The Dirty R is the little green icon in BlackBerry Messenger that shows your message has been read, but you never get a reply. It’s easy to take this personally, depending on the message; “Why are you ignoring me? Was what I said not important? Not interesting? Are you too busy to deal with me? What is it that takes precedent over me?” Sure, those questions might seem like clingy and oversensitive, but they’re entirely natural reactions, especially if your message prompted some kind of reply.
BlackBerry has long been an enabler for the “always on, always connected” lifestyle, and that has drastically changed our expectations for responsiveness. This spans well beyond innocuous chats over BBM, and into corporate employees that are effectively on-call late into the evening thanks to BlackBerry devices. When communicating regularly with people that are equally tied to their phones, a ten minute delay in a response can feel like an eternity.

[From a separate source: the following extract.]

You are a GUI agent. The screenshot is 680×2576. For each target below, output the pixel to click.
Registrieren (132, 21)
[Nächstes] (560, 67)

Read receipt is a feature that has proliferated throughout instant messaging clients across the mobile sphere, and shaping the way everybody deals with instant messages. As we’ve gone over in today’s Talk Mobile conversation, turning off notifications and realizing that expectation doesn’t equate to obligation can help cope with these relatively new situations, but they don’t solve them by any means. Voluntarily unplugging oneself may be a necessity to keep focus, but it also defuses the whole point of instant messaging - we're on the messaging platforms to increase our availability, not decrease it. You can keep your own expectations for responsiveness lower and reasonable, but all you’re doing there is hoping that others reciprocate.
How do you guys deal with the Dirty R? Do you skip reading your BBM messages to avoid leaving one? Do you keep needling people for a response when they give you one? How much will BBM going cross-platform affect people’s expectations for responsiveness? Is there a way read receipts could be tweaked to avoid this issue altogether?